How can I achieve the above mentioned transformation in SQL/Spark/GraphFrames (by DataBricks) where both Device-Ids and Account-Ids can be in millions?

What is the logic to find which device and account belongs to which user? — pissall, Nov 25 '19 at 19:44
what's your spark version, 2.4+ or below? each device can have only one owner(user_id), is this the logic? — jxc, Nov 26 '19 at 03:32
@pissall The context is one account(eg a1) will belong to only one user(but converse isn't true, a user may have multiple accounts), and now since this same account can be configured on multiple devices, all these devices and all the accounts set up on those devices will be mapped to a single user(note: a user != account). The logic behind combining two devices is that they should both share a common account set up on it. — Aman Gill, Nov 26 '19 at 05:31
@jxc 2.4+; Nope, an actual user will have many devices(Android, iOS, tablet etc.) and would've many accounts registered on it. An account however will only point to one user and I need to find unique users. Example: Ben has two devices d1 and d2 and has a1,a2 and a2, a3 set up on both of these respectively. Now since, a1 will correspond to one unique user, let's call that uuid1; I need some transformation which figure out that since a1 was on d1, all accounts on d1 also maps to uuid1 and since a2, being uuid1's account is also there on d2, every account on d2 should also get mapped to uuid1. — Aman Gill, Nov 26 '19 at 05:37
@AmanGill, so I was actually right. accounts on the same device should belong to the same user(or uuid) as you mentioned `all accounts on d1 also maps to uuid1` and it's how you link d2 to d1. — jxc, Nov 26 '19 at 12:29
@jxc Both d1 and d2 both share a1 account, that's how they are linked. — Aman Gill, Nov 26 '19 at 12:41

score 2 · Answer 1 · answered Nov 25 '19 at 20:09

I'm not really proud of this solution because I think that there is probably a more efficient one, but I will leave it here either way. Hope it helps

import org.apache.spark.sql.functions._

val flatten_distinct = (array_distinct _) compose (flatten _)

val df = Seq(
  ("d1","a1"),  
  ("d2","a1"),
  ("d1","a2"),
  ("d2","a3"),
  ("d3","a4"),
  ("d3","a5"),
  ("d4","a6")
).toDF("d_id","u_id")


val userDevices = df
  .groupBy("u_id")
  .agg(collect_list("d_id").alias("d_id_list"))

//+----+---------+
//|u_id|d_id_list|
//+----+---------+
//|  a5|     [d3]|
//|  a3|     [d2]|
//|  a4|     [d3]|
//|  a2|     [d1]|
//|  a1| [d1, d2]|
//|  a6|     [d4]|
//+----+---------+


val accountsByDevice = df
  .groupBy("d_id")
  .agg(collect_list("u_id").alias("u_id_list"))

//+----+---------+
//|d_id|u_id_list|
//+----+---------+
//|  d2| [a3, a1]|
//|  d3| [a4, a5]|
//|  d1| [a1, a2]|
//|  d4|     [a6]|
//+----+---------+


val ungroupedDf = userDevices
  .join(accountsByDevice, expr("array_contains(d_id_list,d_id)"))
  .groupBy("d_id_list")
  .agg(collect_set("u_id_list") as "set")
  .select(col("d_id_list") as "d_id", flatten_distinct(col("set")) as "u_id")
  .select(explode(col("d_id")) as "d_id", col("u_id"), size(col("u_id")) as "size")

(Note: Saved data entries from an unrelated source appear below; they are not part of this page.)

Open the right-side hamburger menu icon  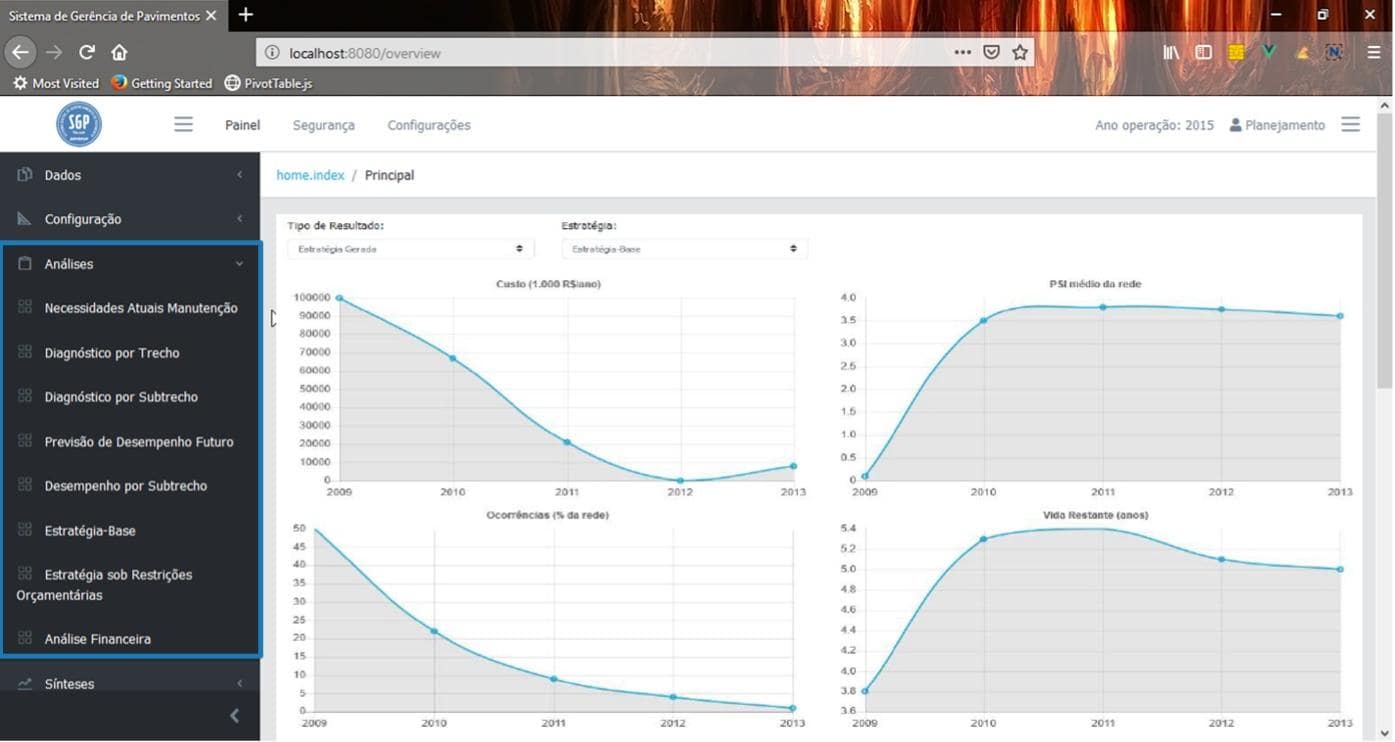pyautogui.click(x=1350, y=125)

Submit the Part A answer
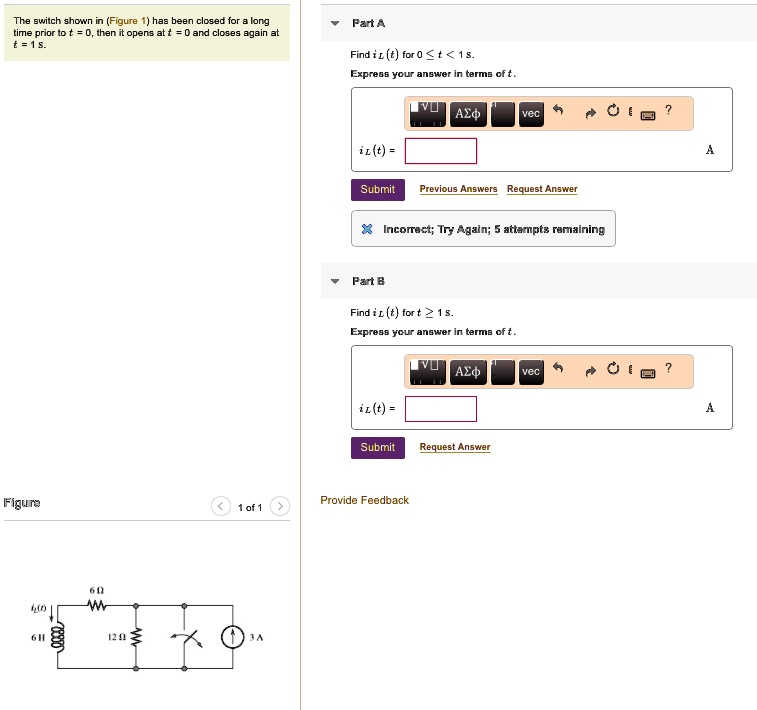378,190
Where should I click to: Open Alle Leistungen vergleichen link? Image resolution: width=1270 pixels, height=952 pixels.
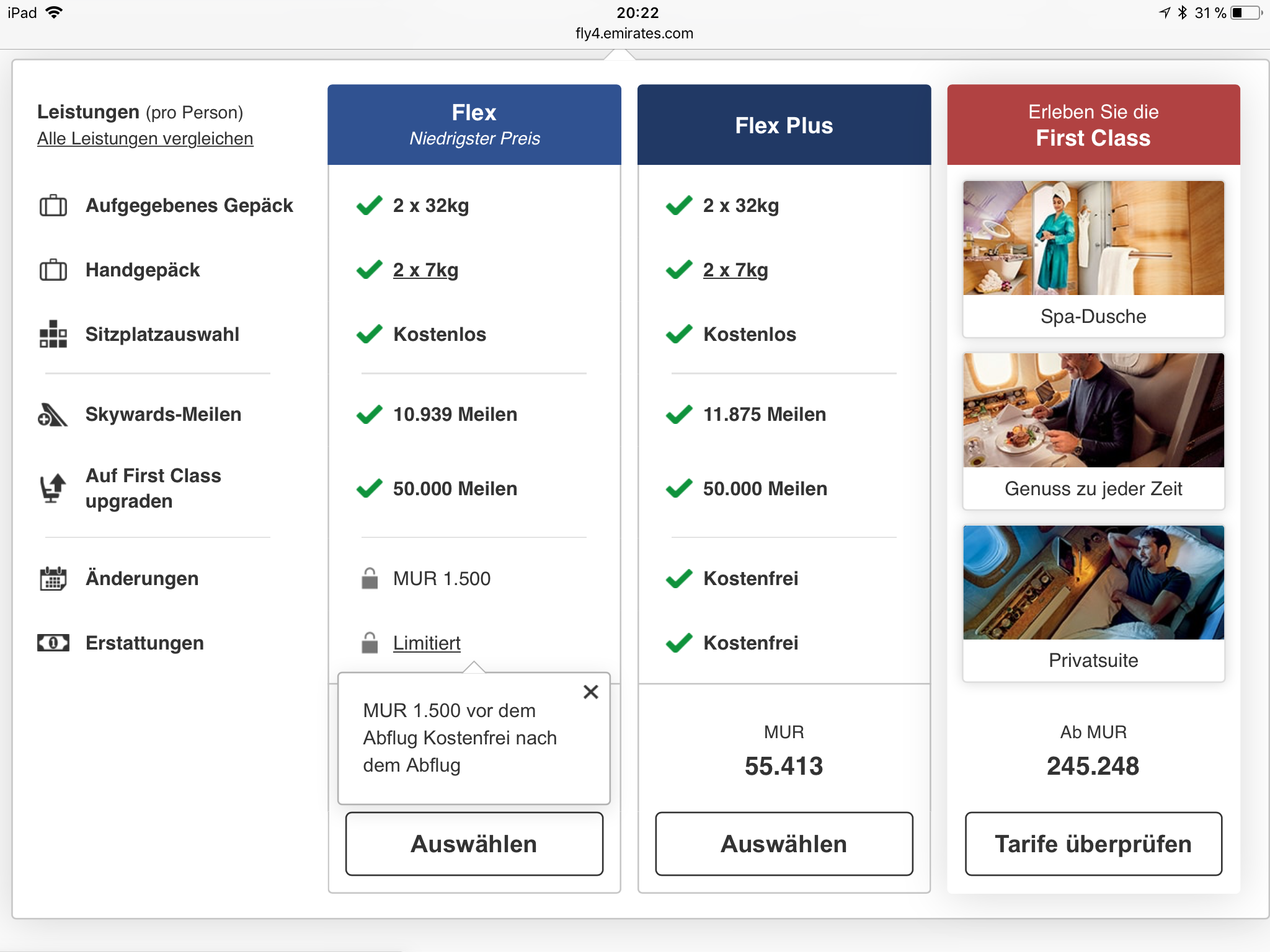tap(145, 139)
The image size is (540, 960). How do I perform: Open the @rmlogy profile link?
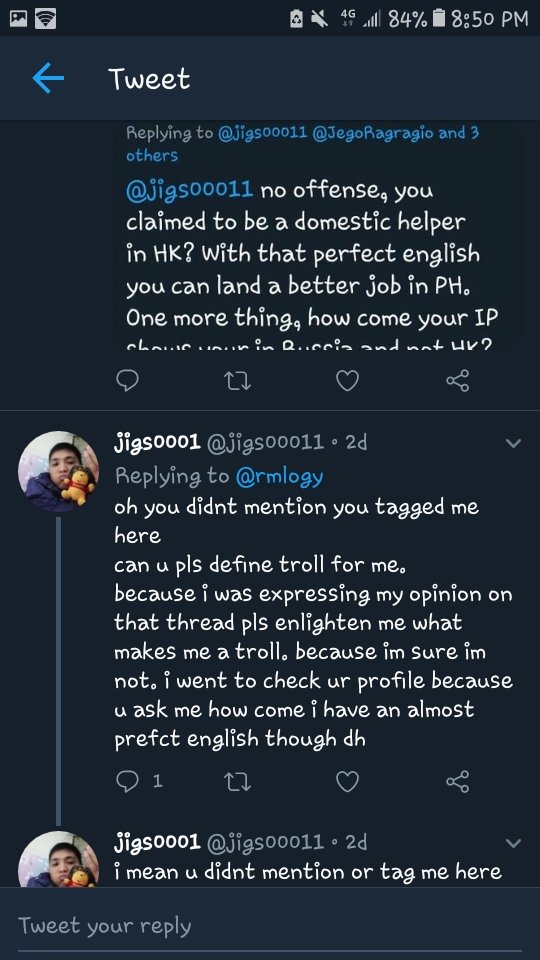(279, 476)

//+----+------------+----+
//|d_id|        u_id|size|
//+----+------------+----+
//|  d2|    [a1, a3]|   2|
//|  d1|[a1, a3, a2]|   3|
//|  d2|[a1, a3, a2]|   3|
//|  d3|    [a4, a5]|   2|
//|  d1|    [a1, a2]|   2|
//|  d4|        [a6]|   1|
//+----+------------+----+


val finalDf = ungroupedDf
  .join(ungroupedDf.groupBy("d_id").agg(max(col("size")) as "size"), Seq("size","d_id"))
  .groupBy("u_id")
  .agg(collect_set("d_id") as "d_id")
  .withColumn("unique_id", monotonically_increasing_id())

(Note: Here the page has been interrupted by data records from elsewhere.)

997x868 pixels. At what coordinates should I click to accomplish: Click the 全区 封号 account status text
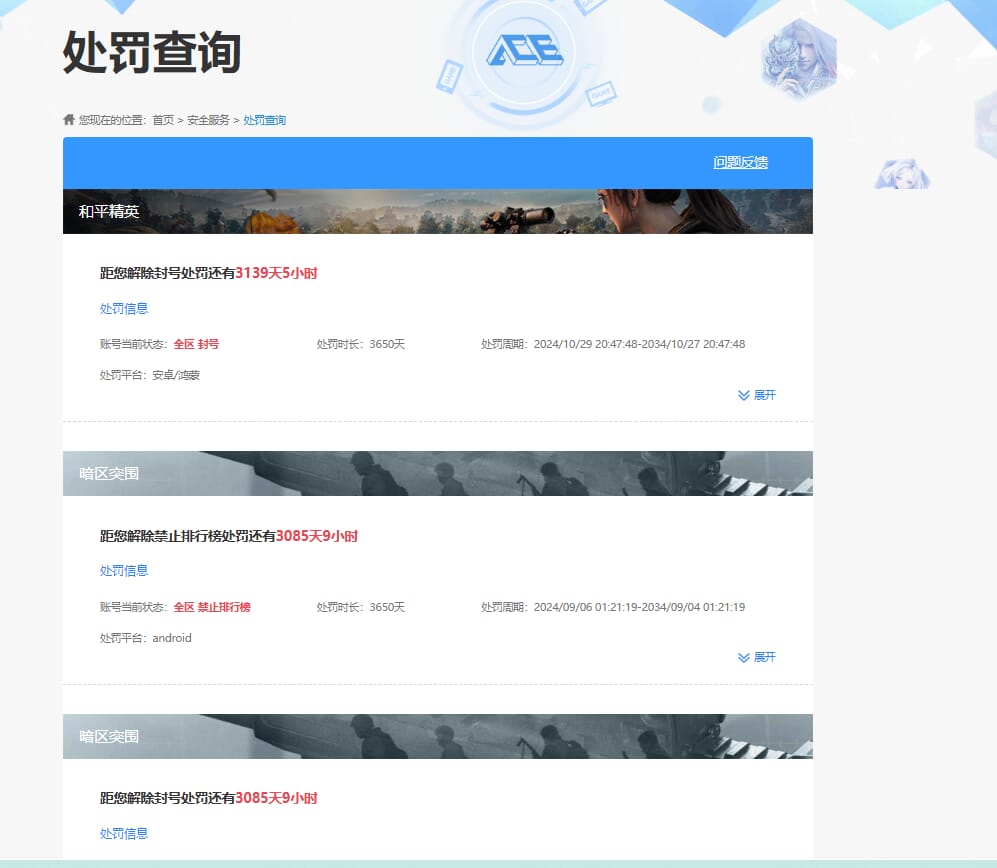(195, 343)
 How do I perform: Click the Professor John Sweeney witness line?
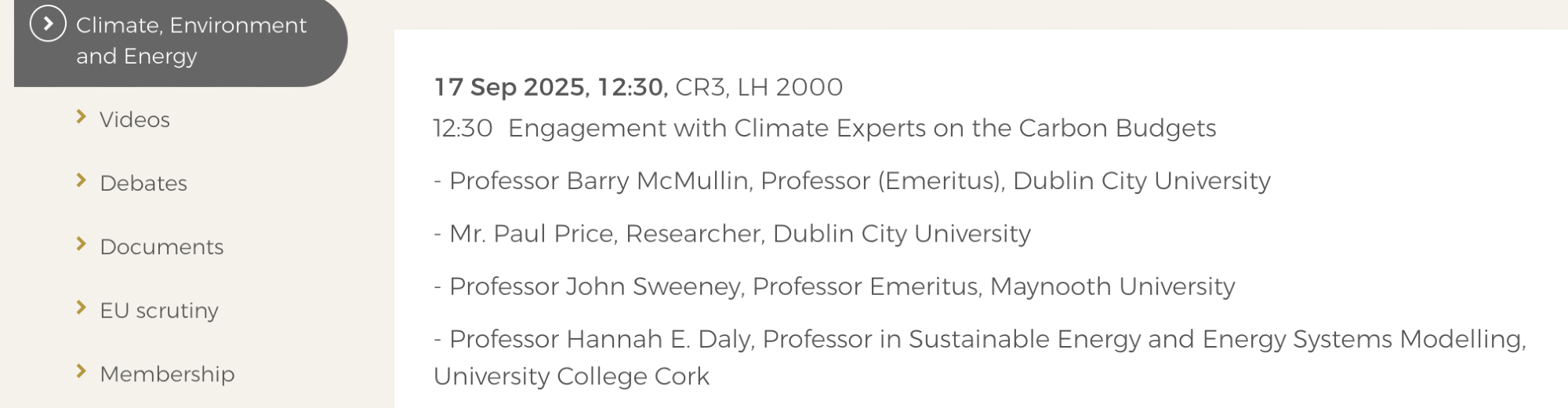point(834,286)
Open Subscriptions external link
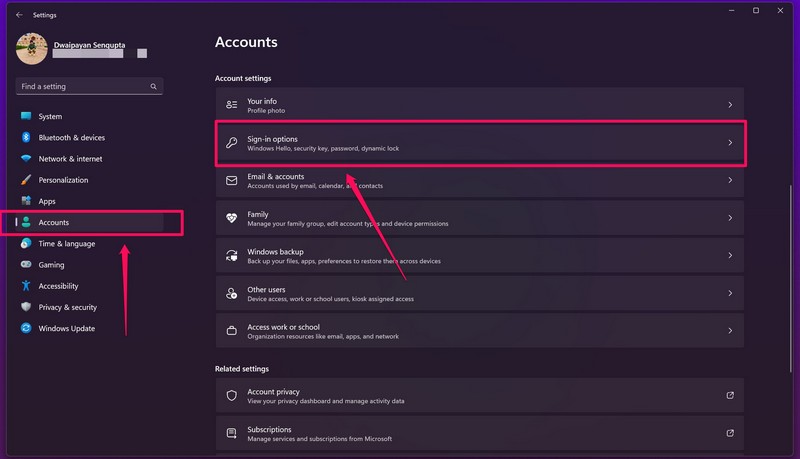800x459 pixels. 730,434
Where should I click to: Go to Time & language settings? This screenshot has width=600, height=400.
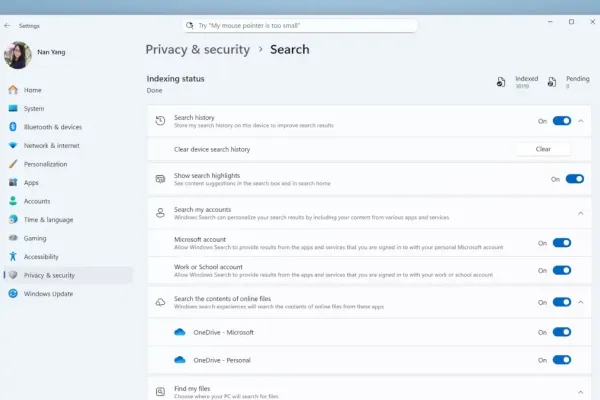[x=48, y=220]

//+------------+--------+-------------+
//|        u_id|    d_id|    unique_id|
//+------------+--------+-------------+
//|[a1, a2, a3]|[d1, d2]|1228360646656|
//|    [a4, a5]|    [d3]|1297080123392|
//|        [a6]|    [d4]|1520418422784|
//+------------+--------+-------------+

I also thought of something very similar and I wasn't proud of it either. I'll wait for a few more days to see if something else comes up, If not I'll mark this as a solution. — Aman Gill, Nov 26 '19 at 05:40

jxc · Accepted Answer · 2020-12-29T19:20:28.283

You can try GraphFrame.connectedComponents, add a prefix to all Device-IDs, so that they can be split from Account-IDs in the post-processing step:

from graphframes import GraphFrame
from pyspark.sql.functions import collect_set, expr

df = spark.createDataFrame([
         ("d1","a1"), ("d2","a1"), ("d1","a2"), ("d1","a4"),
         ("d2","a3"), ("d3","a4"), ("d3","a5"), ("d4","a6")  
], ["Device-Id","Account-Id"])

# set checkpoint which is required for Graphframe
spark.sparkContext.setCheckpointDir("/tmp/111")

# for testing purpose, set a small shuffle partitions
spark.conf.set("spark.sql.shuffle.partitions", 2)

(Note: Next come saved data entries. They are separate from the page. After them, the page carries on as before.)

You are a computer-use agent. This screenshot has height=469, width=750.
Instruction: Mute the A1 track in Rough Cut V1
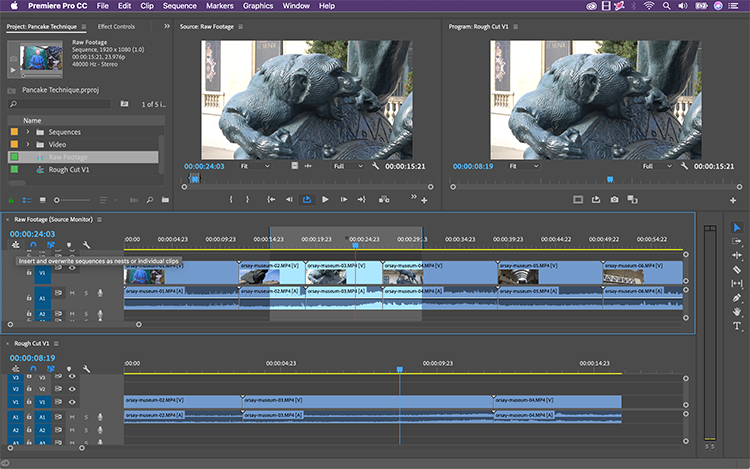71,418
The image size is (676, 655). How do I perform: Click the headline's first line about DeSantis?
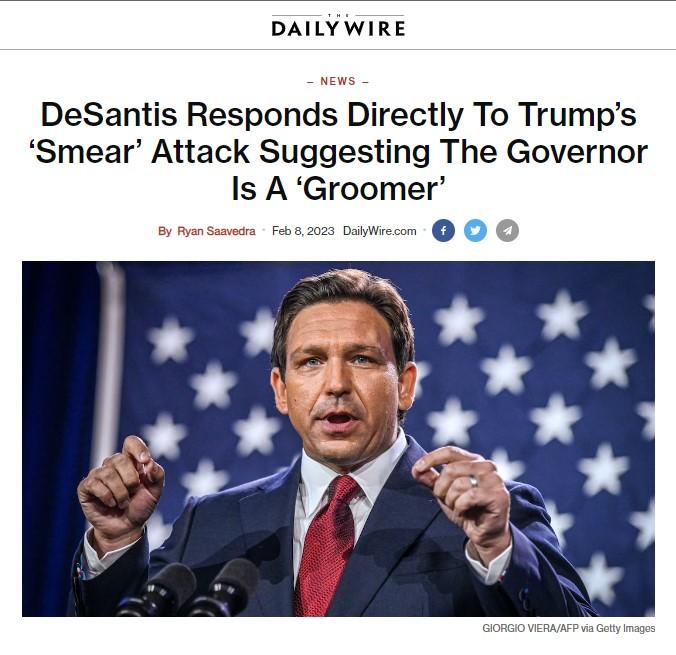[338, 115]
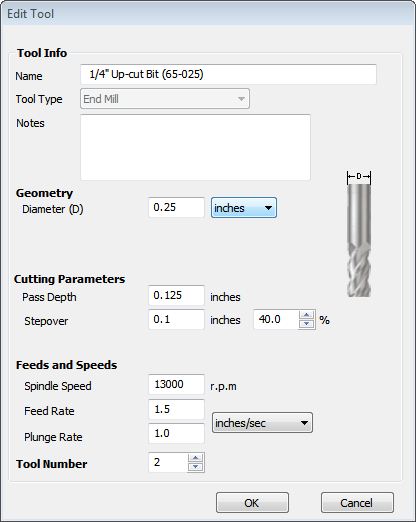
Task: Open the Tool Type End Mill dropdown
Action: (x=165, y=99)
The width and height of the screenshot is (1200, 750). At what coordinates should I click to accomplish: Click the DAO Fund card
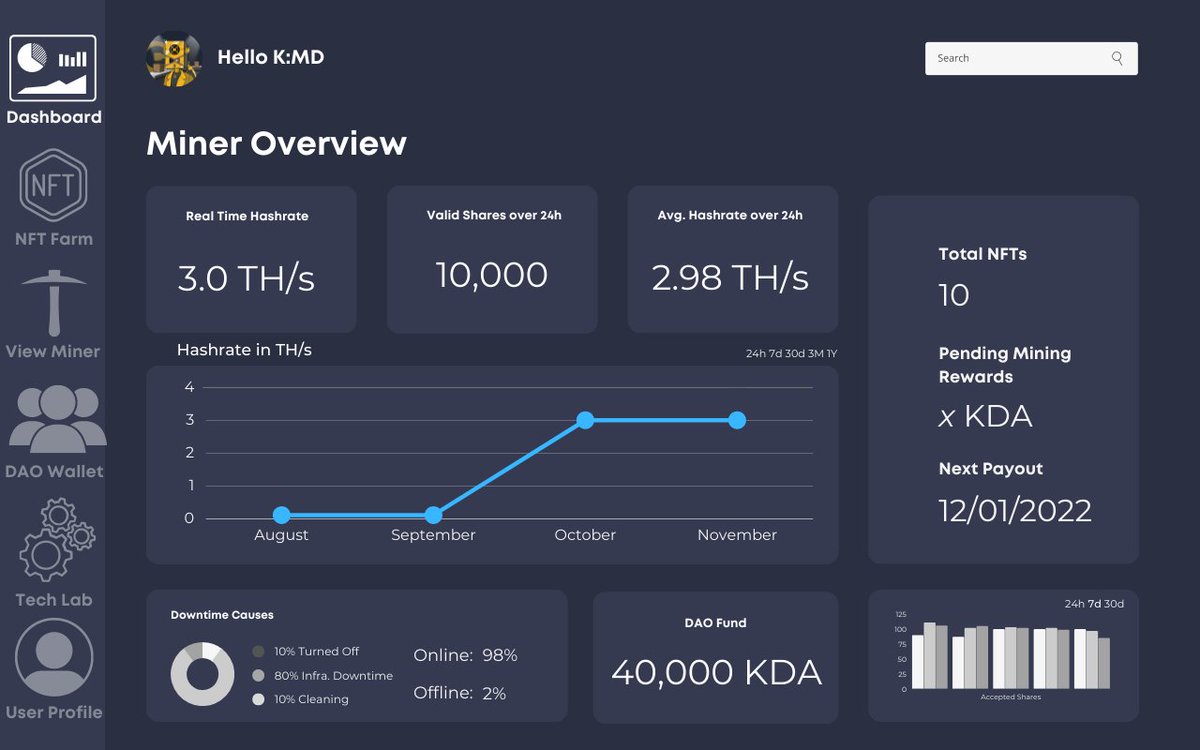pyautogui.click(x=715, y=656)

# set up edges and vertices, add an underscore as prefix of Device-ID
edges = df.withColumn('Device-Id', expr('concat("_", `Device-Id`)')).toDF('src', 'dst')
vertices = edges.selectExpr('src as id').distinct().union(edges.select('dst').distinct())

# set up the graph
g = GraphFrame(vertices, edges)

# compute the connected components and group resultset by component
# and collect corresponding ids using collect_set(id)
df1 = g.connectedComponents().groupby('component').agg(collect_set('id').alias('ids'))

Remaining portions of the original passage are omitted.